AWS Cloud Installation Instructions

1. Overview

Ursa Studio supports AWS as a first-class deployment environment, using the following services:

• Fargate
• RDS or Aurora PostgreSQL
• Redshift, Snowflake, Databricks, or the same RDS/Aurora instance as above
• S3

Ursa Studio is deliberately engineered for a minimum number of moving parts, and to be deployed with as vanilla a setup process as possible. This guide represents a straightforward setup, and for any options not explicitly mentioned below it would be appropriate to use the AWS defaults. If any of the defaults are not in conformance with your conventions, then, in most cases, any option will typically work.

Internally at Ursa Health we use a CDK script (one of Amazon's Infrastructure-as-Code solutions) to automate the deployment of all these services within a self-contained single-tenant VPC. If IaC appeals to your team, we can provide you with the script we use. It has all of our particular deployment decisions baked in, so you can either run it as is or tweak it to match any setup configurations that might be more conventional within your organization. If you use the CDK script you can skip steps 3-10 of this document.

2. Preflight Questions

The following questions should be answered before beginning AWS setup.

• What is the domain name?
• What database will the deployment use? For any serious data size, PostgreSQL will be underpowered. Even though the "app database" is always PostgreSQL, the "customer database" is typically Snowflake, Redshift, Databricks, or similar analytics-ready databases.
• Will all the services live in the same VPC or are there existing VPCs that must be accessed? For the sake of simplicity this document will assume that all the necessary services exist in the same VPC. If that is not possible, then extra steps such as VPC peering may be necessary to ensure that the relevant services can access each other.
• Which admin users, if any, will require direct access to the database?

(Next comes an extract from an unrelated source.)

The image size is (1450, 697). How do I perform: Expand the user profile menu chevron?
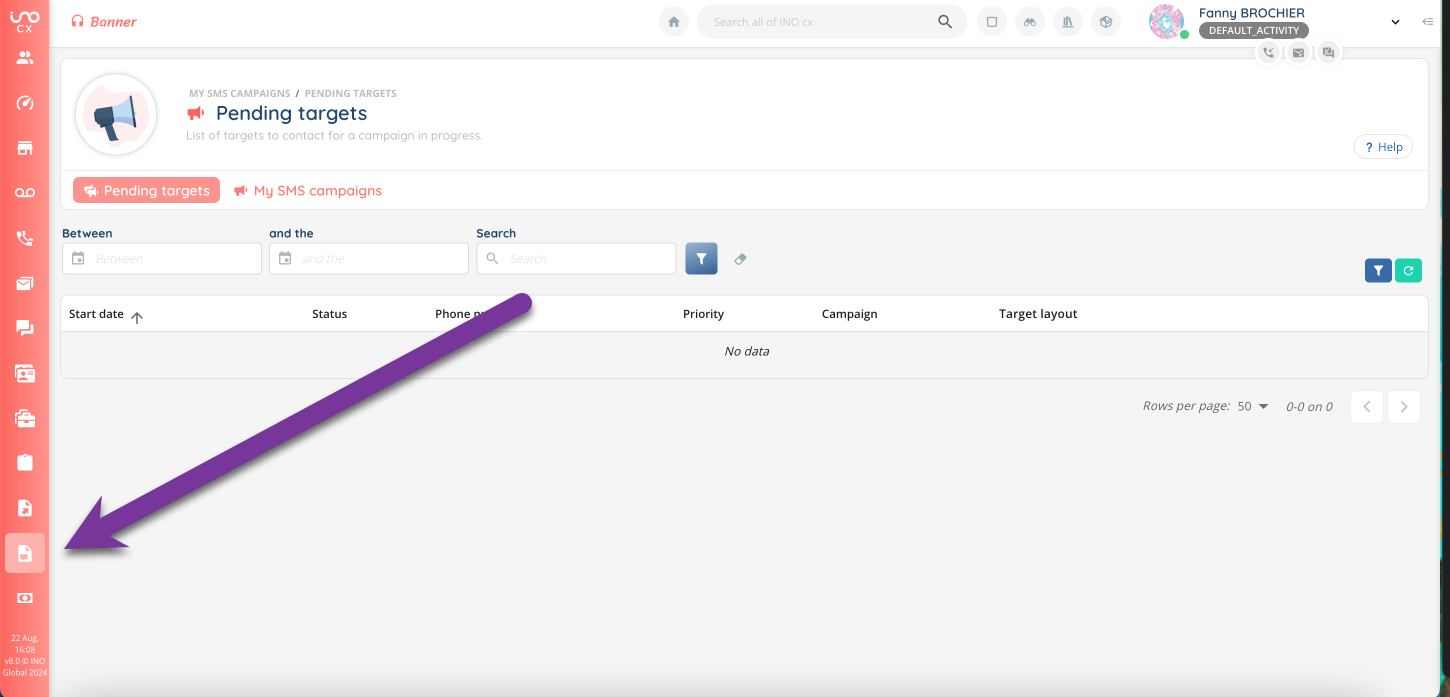(1395, 22)
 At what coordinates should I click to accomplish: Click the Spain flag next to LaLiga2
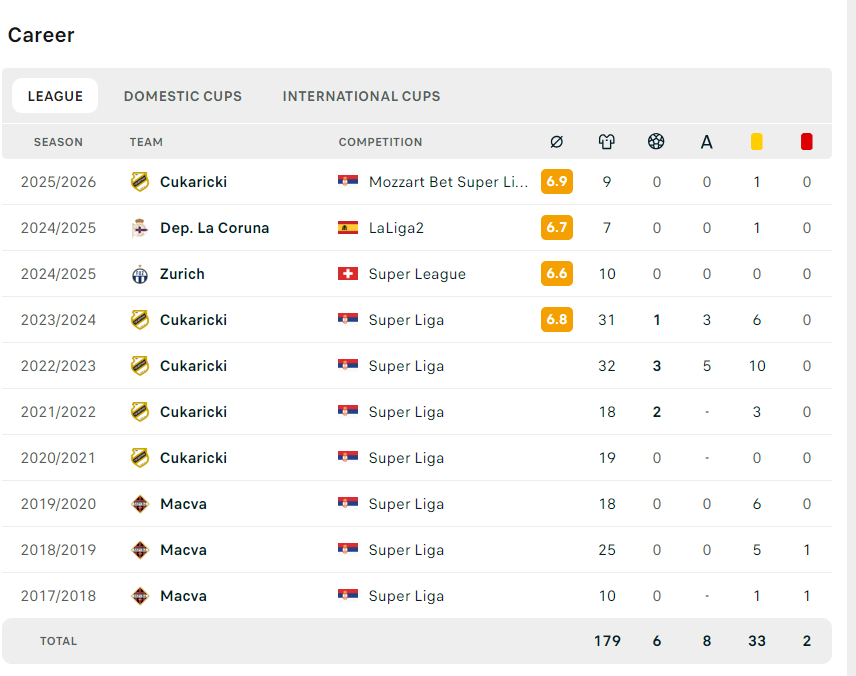pos(348,228)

3. Set up RDS/Aurora PostgreSQL Database

All implementations will require a PostgreSQL database to handle application metadata. Both RDS and Aurora are supported. For implementations that do not need the processing capacity of a next-generation columnar database, this same PostgreSQL database can also handle all of the data.

The only strict requirements for the application database are that it be PostgreSQL and that it be reachable by a service account granted to Ursa Studio running on Fargate. When creating the service account password, avoid using the hashtag character or any other character that would require URI escaping. Dash and underscore are both safe.

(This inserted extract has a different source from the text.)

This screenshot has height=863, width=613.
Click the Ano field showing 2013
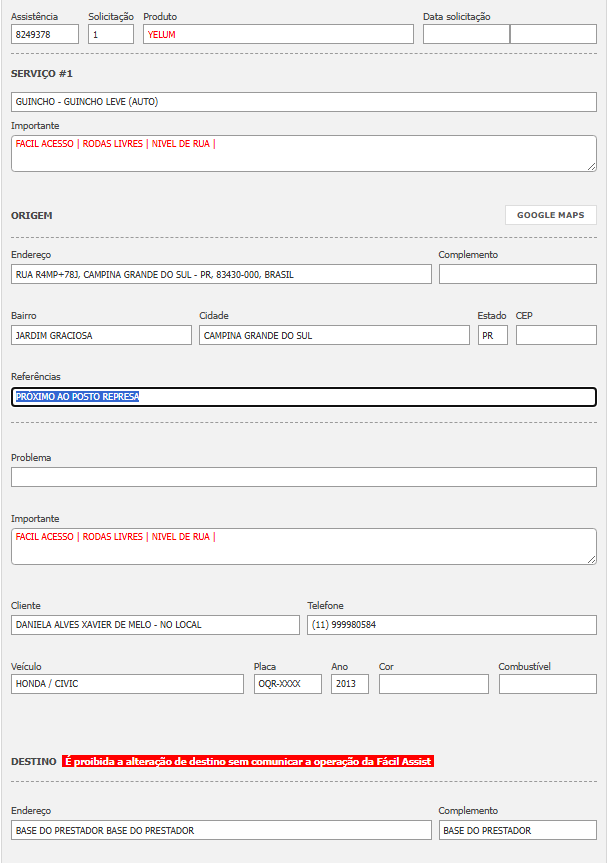[350, 684]
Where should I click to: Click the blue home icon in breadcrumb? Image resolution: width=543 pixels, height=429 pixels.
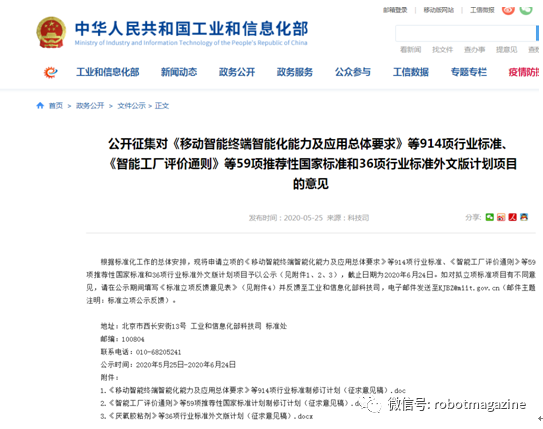point(40,105)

Copy the endpoint, port, and login credentials for later use.

4. Bootstrap the RDS/Aurora PostgreSQL Database

This is done via your local workstation, not via the AWS website, so you’ll want to make sure you can connect to the RDS/Aurora instance temporarily. To do so, make the database publicly accessible via the Modify page. Then drill down into the Security Groups link and add an Inbound Rule for port 5432 (i.e. type=PostgreSQL) for your IP address, with a “/32” CIDR subnet mask.

If the application database is also to be used as the customer database (i.e. not Redshift or Snowflake), add a role and schema via psql

PGPASSWORD=mystrongpassword psql --set=sslmode=require -h ursa-app-db.foo.us-east-1.rds.amazonaws.com -p 5432 -U postgres -d postgres

# create role ursa_admin;
# create schema ursa;

The Ursa Health team can supply you with an empty application database dump file appropriate to the version of the application you’ll be starting with. You can load the dump with the following command:

PGPASSWORD=mystrongpassword pg_restore -h ursa-app-db.foo.us-east-1.rds.amazonaws.com -p 5432 -U postgres -c -d postgres ~/Downloads/ursa-app-db-blank-v2.5.50.backup

There might be some errors about dropping schemas and tables that do not yet exist, or assigning to a user that does not exist, but these can be ignored.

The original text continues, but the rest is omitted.